■ What you are asked to do:
Go line by line through the entries and show those that hold the string "agent".

■ Records to use:

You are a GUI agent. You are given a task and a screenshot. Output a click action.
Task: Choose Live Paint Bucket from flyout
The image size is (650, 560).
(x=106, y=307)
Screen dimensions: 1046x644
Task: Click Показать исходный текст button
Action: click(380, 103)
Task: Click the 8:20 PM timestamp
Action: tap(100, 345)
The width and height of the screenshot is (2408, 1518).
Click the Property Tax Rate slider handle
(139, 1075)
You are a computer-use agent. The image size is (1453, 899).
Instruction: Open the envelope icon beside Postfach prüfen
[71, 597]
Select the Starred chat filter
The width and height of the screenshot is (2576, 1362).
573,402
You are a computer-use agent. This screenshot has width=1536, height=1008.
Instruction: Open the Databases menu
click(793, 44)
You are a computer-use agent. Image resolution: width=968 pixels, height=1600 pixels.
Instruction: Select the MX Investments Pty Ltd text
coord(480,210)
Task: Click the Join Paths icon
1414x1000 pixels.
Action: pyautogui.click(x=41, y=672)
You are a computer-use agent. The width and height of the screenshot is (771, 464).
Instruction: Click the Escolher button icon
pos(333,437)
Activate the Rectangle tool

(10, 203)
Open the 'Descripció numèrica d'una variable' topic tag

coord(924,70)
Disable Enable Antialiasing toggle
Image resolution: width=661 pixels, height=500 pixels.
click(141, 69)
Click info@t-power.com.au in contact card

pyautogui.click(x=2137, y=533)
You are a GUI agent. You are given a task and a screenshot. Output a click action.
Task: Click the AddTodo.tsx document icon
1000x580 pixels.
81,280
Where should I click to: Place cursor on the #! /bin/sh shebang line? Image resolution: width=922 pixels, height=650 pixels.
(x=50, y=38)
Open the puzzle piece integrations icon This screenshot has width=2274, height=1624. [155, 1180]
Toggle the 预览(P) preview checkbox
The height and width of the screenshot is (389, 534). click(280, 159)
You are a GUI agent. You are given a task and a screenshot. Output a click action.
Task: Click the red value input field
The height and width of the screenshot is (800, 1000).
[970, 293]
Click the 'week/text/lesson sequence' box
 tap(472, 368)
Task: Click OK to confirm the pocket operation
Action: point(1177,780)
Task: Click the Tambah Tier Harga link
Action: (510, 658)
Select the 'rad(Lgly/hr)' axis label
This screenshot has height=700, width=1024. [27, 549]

■ Task solution:
You are a GUI agent. You are given a task and a screenshot. Output a click action.
You are a computer-use agent. The image size is (1453, 899).
You are a computer-use agent. This screenshot has width=1536, height=1008.
You are a computer-use agent. Image resolution: width=968 pixels, height=1600 pixels.
You are a computer-use agent. The width and height of the screenshot is (771, 464).
You are a GUI agent. You are given a task and a screenshot. Output a click action.
You are a GUI agent. You are given a task and a screenshot. Output a click action.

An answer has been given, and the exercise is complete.